I think the focus is to propose a path to the participants: we start from “how people work” and not from “how we would like them to work.” We start with the mechanism, we discover the rational and the emotional part. Nobel laureate Daniel Kahneman tells us that we are not as rational as we think we are. People trained to handle and use strong rationality often underestimate the emotional part. But as soon as we start approaching this topic, everyone immediately understands its importance: automatically there is an insight into why we are working on this.
But how to apply these issues in a collaborative logic? We need to understand that today’s competitive scenario leads first to the need for collaboration. The more complex the world, the more we go back to basics: homo sapiens defeated the great predators thanks to two macro factors: tools and collaboration. These themes are, in today’s corporate world, once again the ground to work from.
In the course, however, meeting other managers risks increasing entropy: one risks being overwhelmed by possibilities. It is necessary to understand what the right path for each person is; and where I can make a difference, according to my abilities. That’s where with coaching programs the theme shifts to the personal, to each individual case, to the transposition of all these issues to one’s own life and career with external support that becomes essential to make effective growth steps.
-How participants’ lives, both personal and professional, are transformed after 19 months of attending the master’s program?
At the end of this path, people realize that one can do things previously thought impossible. Closing such a strenuous and rich MBA allows people to say “It can be done.” People discover that there are more worlds than they imagined: at the end of the course, everyone is different because they have made discoveries, and they have known new points of view.
Those who are thinking about taking on one of our MBAs should come to Graduation and see the happiness, the participation, and the energy that is developed. The path shows that with the right guidance and commitment extraordinary things can be done. Seeing families cheer together at this milestone is exciting: you can rediscover the beauty of doing, of achieving goals, and of being together.
Also, I like to quote Eugene Burger, an American magician who graduated from Yale. To those who asked him why such a prestigious scholastic career and then became an illusionist, he replied, “Because, that way, when I walk into a room, I don’t feel inferior to anyone.”
After such a long and challenging path you know that you are prepared, that you are ready to face the business world with a solid background. There is a feeling of achievement that gives happiness: a brain that feels pleasant emotions hangs better and keeps wanting to learn, and you have the desire to go on, to study, to improve and to be part of the BBS world: that’s the Community, the Alumni, the network that develops and remains.

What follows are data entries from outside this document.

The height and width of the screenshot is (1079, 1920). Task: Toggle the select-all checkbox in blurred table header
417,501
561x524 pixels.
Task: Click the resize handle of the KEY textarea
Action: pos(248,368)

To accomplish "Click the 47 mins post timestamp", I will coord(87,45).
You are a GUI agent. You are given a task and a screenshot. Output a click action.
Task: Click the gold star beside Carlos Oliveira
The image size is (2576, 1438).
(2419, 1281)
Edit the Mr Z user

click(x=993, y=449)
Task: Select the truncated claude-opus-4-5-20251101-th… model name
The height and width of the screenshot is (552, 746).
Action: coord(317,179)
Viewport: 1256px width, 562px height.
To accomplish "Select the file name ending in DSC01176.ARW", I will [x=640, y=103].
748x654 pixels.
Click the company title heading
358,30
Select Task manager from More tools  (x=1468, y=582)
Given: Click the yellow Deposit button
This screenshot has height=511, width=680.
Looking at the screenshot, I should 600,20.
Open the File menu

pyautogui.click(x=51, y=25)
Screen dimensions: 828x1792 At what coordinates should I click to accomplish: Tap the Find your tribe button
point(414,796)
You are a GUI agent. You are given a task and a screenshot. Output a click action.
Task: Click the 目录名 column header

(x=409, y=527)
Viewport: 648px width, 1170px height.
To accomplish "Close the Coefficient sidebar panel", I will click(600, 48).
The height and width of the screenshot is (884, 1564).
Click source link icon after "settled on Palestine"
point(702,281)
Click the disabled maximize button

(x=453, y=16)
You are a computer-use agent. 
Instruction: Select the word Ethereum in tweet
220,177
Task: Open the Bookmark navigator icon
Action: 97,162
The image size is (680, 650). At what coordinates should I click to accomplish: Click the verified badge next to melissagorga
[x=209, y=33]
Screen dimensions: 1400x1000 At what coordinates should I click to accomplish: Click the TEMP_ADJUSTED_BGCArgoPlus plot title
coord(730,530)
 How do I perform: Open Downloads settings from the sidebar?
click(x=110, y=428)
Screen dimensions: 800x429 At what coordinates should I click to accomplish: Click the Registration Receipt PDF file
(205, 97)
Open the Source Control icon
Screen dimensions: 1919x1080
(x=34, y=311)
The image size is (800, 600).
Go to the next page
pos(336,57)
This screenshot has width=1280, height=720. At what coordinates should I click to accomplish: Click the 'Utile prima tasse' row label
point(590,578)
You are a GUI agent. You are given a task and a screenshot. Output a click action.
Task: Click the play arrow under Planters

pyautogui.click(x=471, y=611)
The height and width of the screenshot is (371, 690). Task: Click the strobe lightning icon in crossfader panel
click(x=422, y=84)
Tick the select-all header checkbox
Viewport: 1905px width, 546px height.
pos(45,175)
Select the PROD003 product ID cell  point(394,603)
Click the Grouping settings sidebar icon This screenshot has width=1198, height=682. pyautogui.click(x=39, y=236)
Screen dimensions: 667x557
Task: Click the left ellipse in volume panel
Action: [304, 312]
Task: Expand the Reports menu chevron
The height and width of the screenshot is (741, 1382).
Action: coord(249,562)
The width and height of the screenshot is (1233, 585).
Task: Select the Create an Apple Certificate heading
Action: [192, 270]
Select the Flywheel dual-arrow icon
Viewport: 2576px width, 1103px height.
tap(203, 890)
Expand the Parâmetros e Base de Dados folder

-Why invest in BBS to do an EMBA?
Bologna Business School is one of the top schools, with international honors such as EQUIS accreditation, with faculty who have relevant backgrounds and have understood that helping people achieve goals is different from just teaching.
Then, there is a big part that cannot be measured: the human factor, the contact. We’re not perfect, but I’m sure everyone in BBS does his or her best to consider people who come to the School as people and not customers. If you think about finance, you say Milan. If I think about relationships, I say Bologna.
Bologna Business School, placed in an incomparable economic network, with university institutions and companies behind it that have no equal in the world, adds that unique feel of connecting, making immediate links, and enhancing emotions.